LOS MICOS DE PATARROYO: ¿OBSESIÓN, DEFENSA DE RECURSOS NATURALES O ESTRATEGIA COMERCIAL?
Extraña, por decir lo menos, resulta la iniciación de siete procesos jurídicos, ¡siete!, en contra de Manuel Elkin Patarroyo por parte de la Doctora Ángela Maldonado y su grupo, de los cuales ya fue exonerado en cuatro, mientras los demás siguen su curso legal con previsibles similares resultados. Las demandas obedecen, según Maldonado, al tráfico de primates y a la utilización indebida de especies para experimentación biomédica.
Desconoce la Doctora Maldonado la existencia de permisos expedidos por Corpoamazonia, la autoridad competente, que son vigilados por un comité en el que tienen asiento autoridades ambientales, profesionales veterinarios y miembros de la comunidad que están presentes durante las fases de captura, experimentación, tratamiento y liberación de los monos y cuyos informes tienen valor legal.
Que se presenten siete demandas por los mismos hechos, se organicen simposios a los cuales asisten 15 personas y tengan que completar el cupo del auditorio con estudiantes de colegio (ver fotografía), que se convoque a un nutrido grupo de curacas amazónicos de los cuales apenas asisten tres, se publiquen agresivos artículos de prensa en Colombia y en el exterior y se pregone a los cuatro vientos la comisión de supuestas irregularidades ya suficientemente analizadas y rechazadas por las autoridades competentes obliga a algunas reflexiones sobre el verdadero espíritu que anima a estas personas. ¿Será que acusar a Patarroyo resulta rentable para ellas? ¿les genera “rating”? ¿Dinero?

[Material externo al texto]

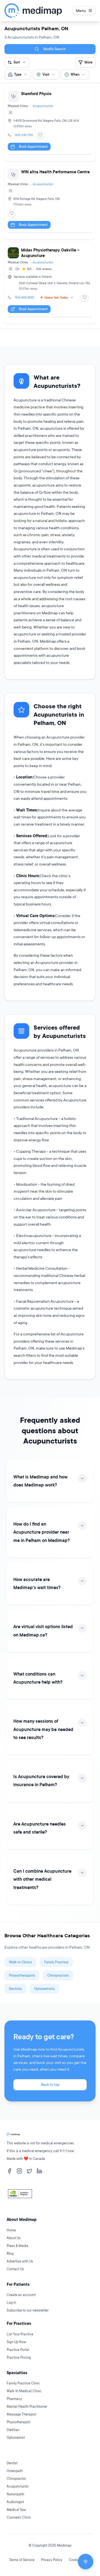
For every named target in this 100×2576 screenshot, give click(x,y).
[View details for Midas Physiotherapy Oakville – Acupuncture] (50, 284)
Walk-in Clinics (20, 1962)
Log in (11, 2302)
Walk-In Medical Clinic (24, 2391)
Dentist (12, 2463)
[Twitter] (29, 2171)
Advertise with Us (20, 2261)
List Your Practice (20, 2334)
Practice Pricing (19, 2357)
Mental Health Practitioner (27, 2406)
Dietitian (13, 2429)
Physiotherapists (22, 1975)
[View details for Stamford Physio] (50, 124)
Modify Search (54, 49)
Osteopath (15, 2470)
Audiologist (15, 2501)
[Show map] (85, 2561)
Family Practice (56, 1962)
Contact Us (15, 2269)
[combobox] (17, 75)
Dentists (15, 1988)
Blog (10, 2253)
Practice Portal (18, 2349)
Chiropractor (16, 2478)
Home (11, 2230)
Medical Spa (16, 2509)
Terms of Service (21, 2559)
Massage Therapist (21, 2414)
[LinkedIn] (39, 2171)
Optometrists (44, 1988)
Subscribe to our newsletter (28, 2310)
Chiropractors (58, 1975)
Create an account (21, 2294)
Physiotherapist (18, 2422)
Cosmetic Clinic (19, 2517)
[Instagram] (19, 2171)
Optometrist (16, 2437)
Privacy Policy (51, 2559)
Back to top (50, 2084)
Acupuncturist (17, 2486)
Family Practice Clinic (23, 2383)
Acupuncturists (43, 106)
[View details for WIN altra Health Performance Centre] (50, 203)
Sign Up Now (16, 2342)
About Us (14, 2238)
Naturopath (15, 2494)
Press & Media (17, 2245)
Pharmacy (14, 2398)
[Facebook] (9, 2171)
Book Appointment (33, 146)
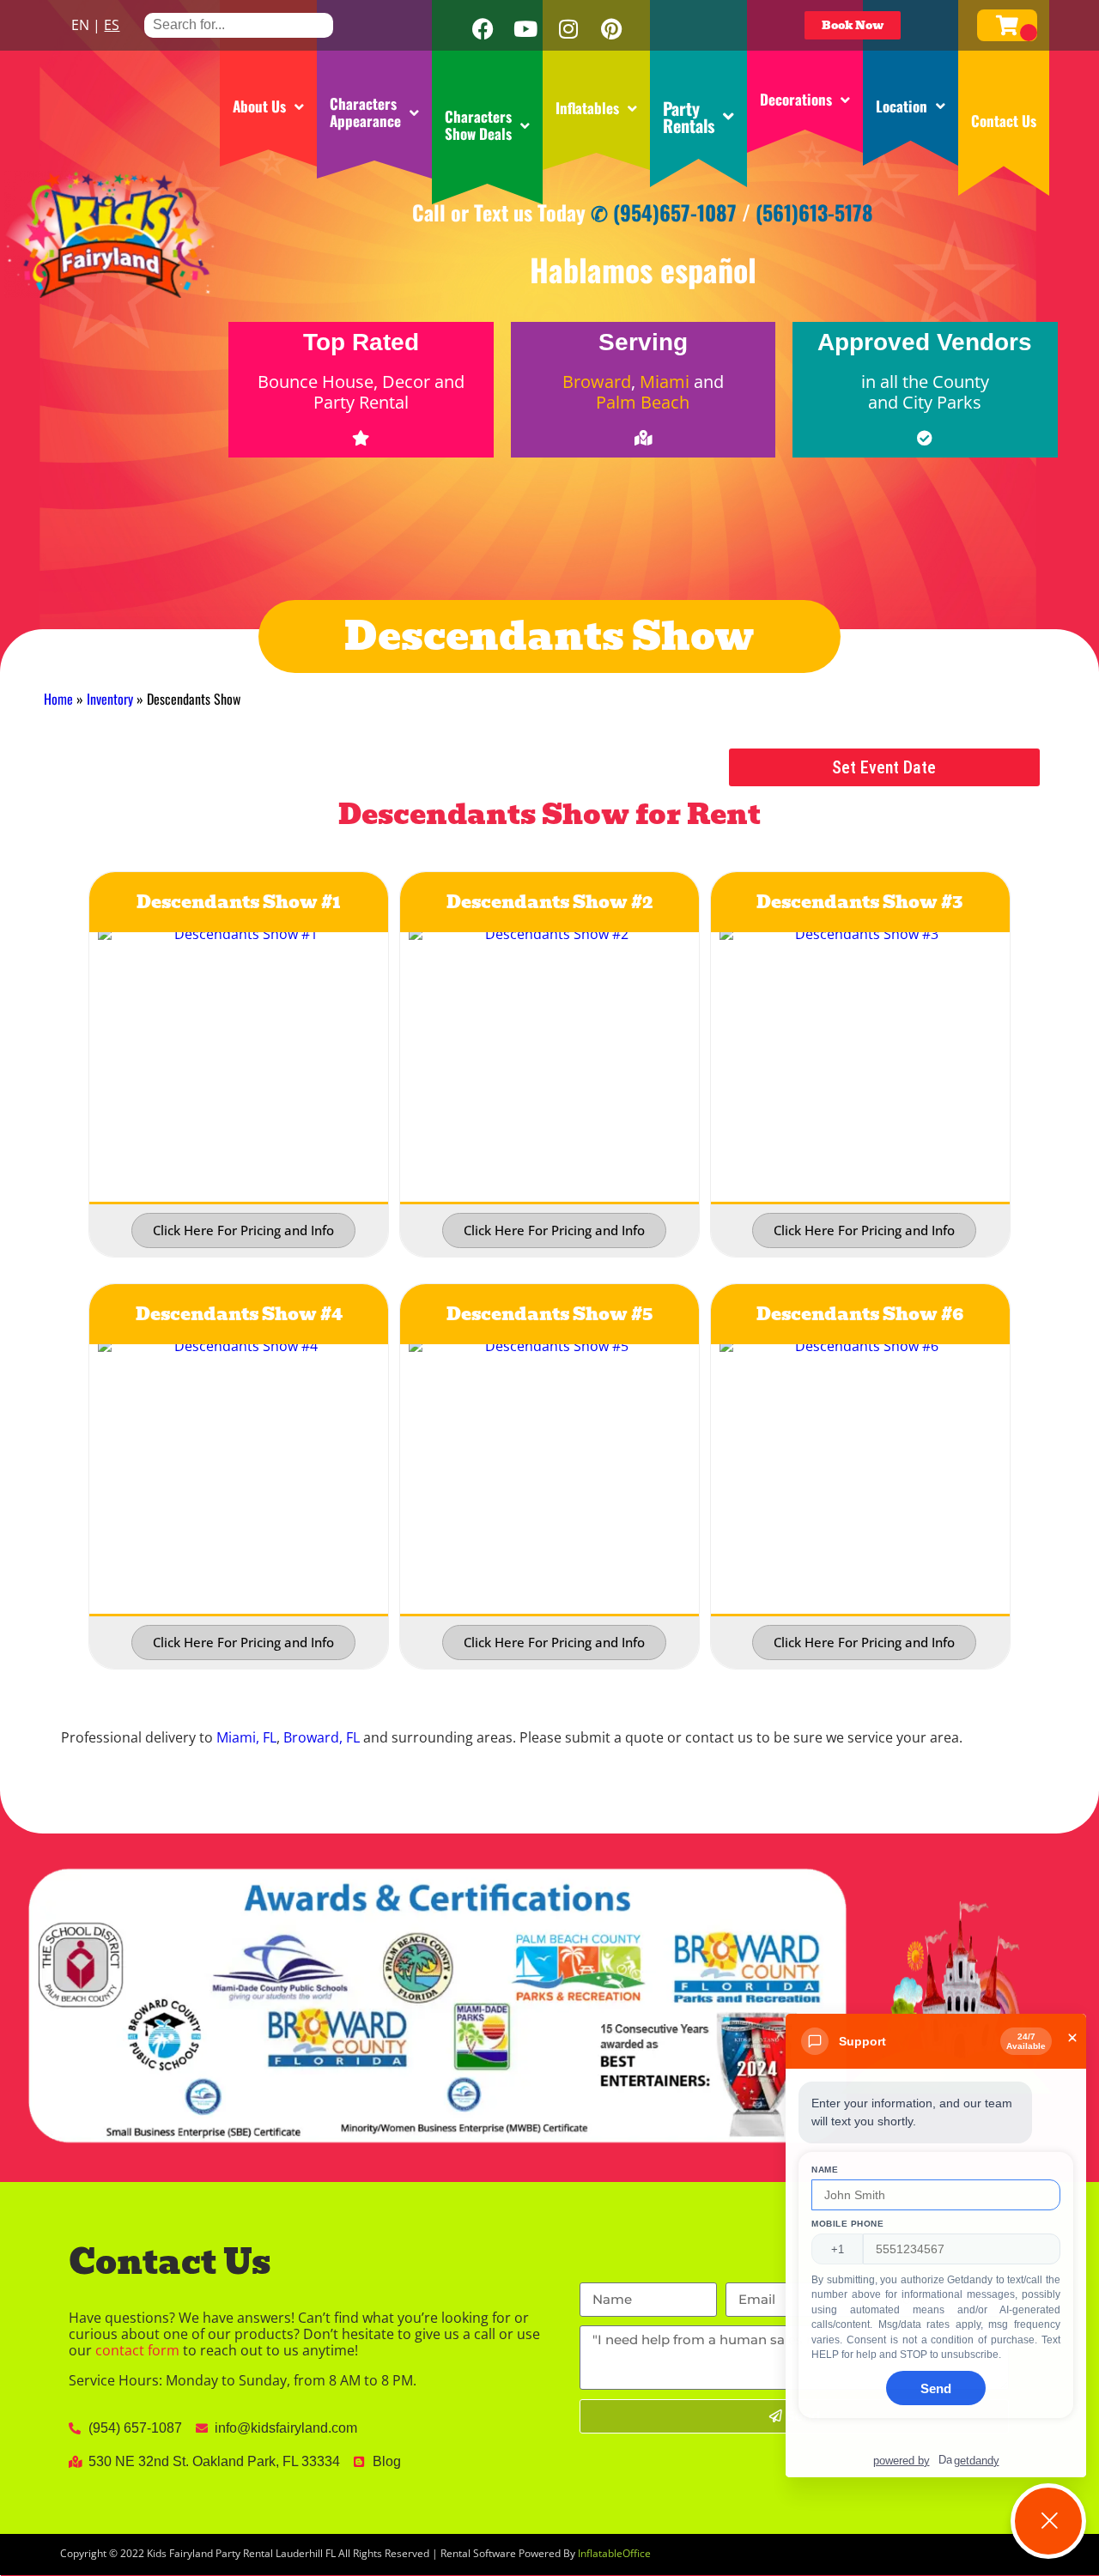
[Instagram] (568, 29)
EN (80, 24)
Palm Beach (642, 402)
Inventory (110, 698)
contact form (137, 2350)
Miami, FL (246, 1737)
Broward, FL (321, 1737)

Sería bueno saber.
Tanta actividad parece más una sistemática, bien planeada y alimentada campaña de desprestigio y de desgaste que un interés genuino por la conservación de los recursos amazónicos.
Bienvenida la defensa del patrimonio biológico, pero sin perder la perspectiva de la tragedia humanitaria que representan 500 millones de casos y los más de tres millones de seres humanos, la mayoría niños, que la malaria enferma y mata cada año, que no pueden ser vistos como individuos inferiores a los monos que dicen proteger y menos como un mercado para explotar y llenarse los bolsillos. Es necesario mirar con cautela tanta alharaca.

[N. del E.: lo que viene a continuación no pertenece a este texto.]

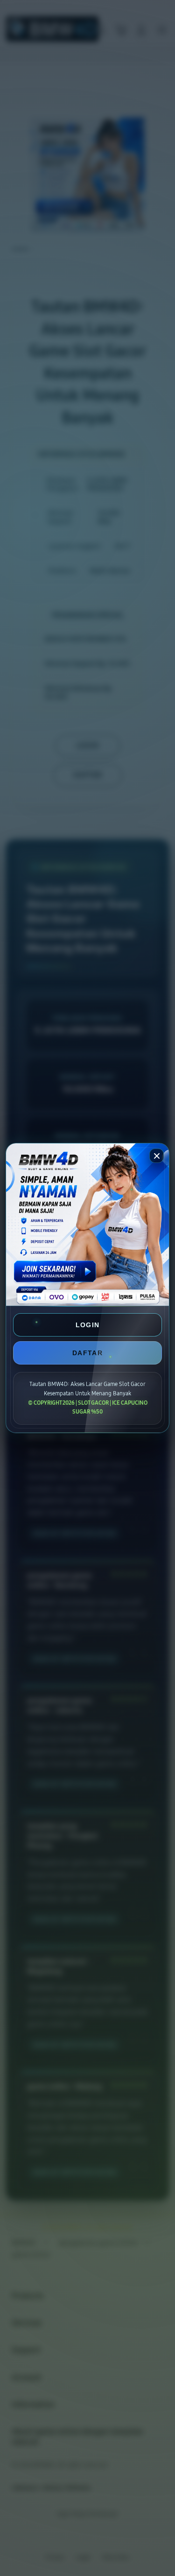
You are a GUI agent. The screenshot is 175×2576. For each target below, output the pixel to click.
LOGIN (88, 1325)
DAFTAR (87, 1353)
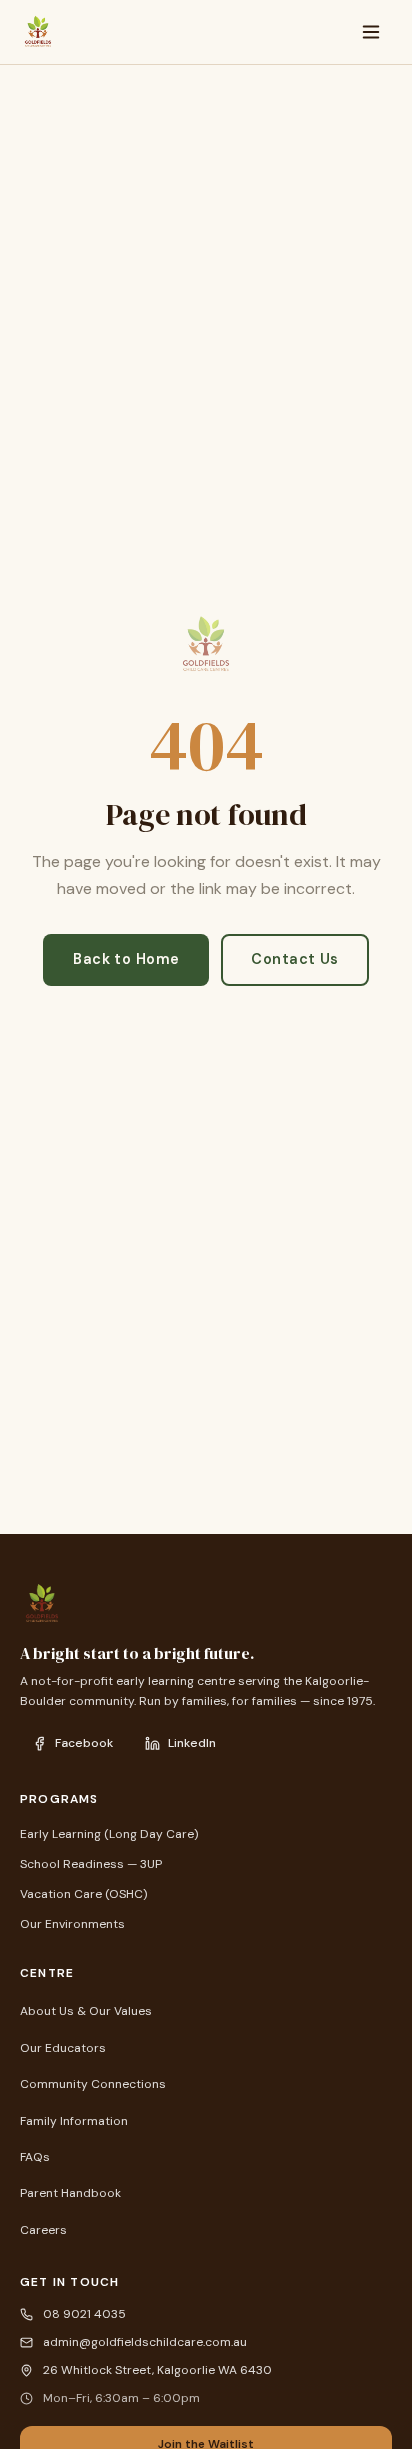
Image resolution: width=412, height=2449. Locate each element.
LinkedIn (192, 1743)
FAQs (35, 2157)
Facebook (84, 1743)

Sin Patarroyo y su idea de producir vacunas de bajo costo quedaría despejado el camino para aquellos que, con pocas excepciones, ven en el mercado de vacunas y medicinas solo un negocio lucrativo, desprovisto de altruismo y consideración por la gente más pobre del planeta, que son quienes las necesitan con urgencia para tener la oportunidad de vivir.
Por eso impedir una investigación, cualquiera que sea, que busque maneras de salvar vidas es un acto criminal que debe ser detenido ya mismo.
Fernando Márquez
Ex-Jefe Sistemas FIDIC


Comentarios
moderador
20 Junio de 2011
2:19 pm
Bienvenido a Soyperiodista.com. Muchas gracia spor el aporte en este portal de libre expresión. Esta nota fue seleccionada para la edición de Soy Periodista en caracoltv.com
ikaros50
19 Junio de 2011
6:00 am
Recuedese que MEP donó su vacuna a fin de no lucrarse el sino la humanidad. Buen Colombiano pero nuestra sociedad aun NO descubre su verdaderos adalides y sigue sin reconocer meritos a quienes de verdad lo merecen.Cordial saludo.